Gdybym miała pokusić się o określenie zestawu cech i umiejętności jakie powinny wyróżniać dobrego pszczelarza w pierwszej kolejności wymieniłabym pracowitość i systematyczność. Musimy bowiem pamiętać, że pracujemy z żywym organizmem, który wymaga opieki, troski i dbałości o środowisko, w którym żyje.

Pszczelarz powinien być również wnikliwym obserwatorem samych pszczół oraz otaczającej je przyrody i posiadać umiejętność formułowania trafnych wniosków z tych obserwacji. Sytuacja w środowisku naturalnym i otoczeniu gospodarczym jest bardzo dynamiczna. Zmianie ulega bowiem pogoda, zmieniają się warunki klimatyczne, siłą rzeczy zmienia się również baza pożytkowa, pojawiają się zatem nowe gatunki roślin i nowe ich odmiany, z których pszczoły zbierają nektar i spadź. Pszczelarz musi na te wszystkie zmiany odpowiednio i szybko reagować. To klucz do sukcesu w nowoczesnej gospodarce pasiecznej.

Ważnym elementem, którego nie możemy pominąć jest wiedza, bez niej pszczelarz nie byłby w stanie i nie będzie w tak dynamicznie zmianującym się otoczeniu, prowadzić należycie pasieki. Ta wiedza musi wynikać nie tylko z samych obserwacji, które jak podkreśliłam są niezwykle ważne, ale przede wszystkim z samokształcenia, doskonalenia i doświadczenia. Obszar ten jest niezwykle szeroki począwszy od samej anatomii pszczoły, poprzez jej choroby, środowisko w którym żyje, zmian zachodzących w tym środowisku, znajomości zasad i wymagań niezbędnych do założenia pasieki a skończywszy na silnych powiązaniach z produkcją rolniczą.

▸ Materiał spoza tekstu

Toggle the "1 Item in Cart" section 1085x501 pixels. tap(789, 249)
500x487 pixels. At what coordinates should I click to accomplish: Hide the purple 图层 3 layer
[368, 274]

Pszczelarz to również osoba, która jest otwarta na współpracę z rolnikiem. Zarówno rolnictwo, jak i pszczelarstwo są ze sobą ściśle związane. Pszczoły odgrywają niezwykłą rolę w produkcji żywności i niewątpliwie są jednymi z największych przyjaciół upraw. Bliska partnerska współpraca pszczelarzy z rolnikami ogranicza czynniki ryzyka zagrażające pszczołom i pozwala na zwiększenie wydajności i jakości plonów z sadów i innych upraw.

I na koniec to co jest również bardzo ważne to zacięcie społeczne, wrażliwość na potrzeby środowiska, jak i innych ludzi, jak również chęć dzielenia się swoją pasją i wiedzą.

PSOR: Z jakimi wyzwaniami obecnie mierzą się pszczelarze?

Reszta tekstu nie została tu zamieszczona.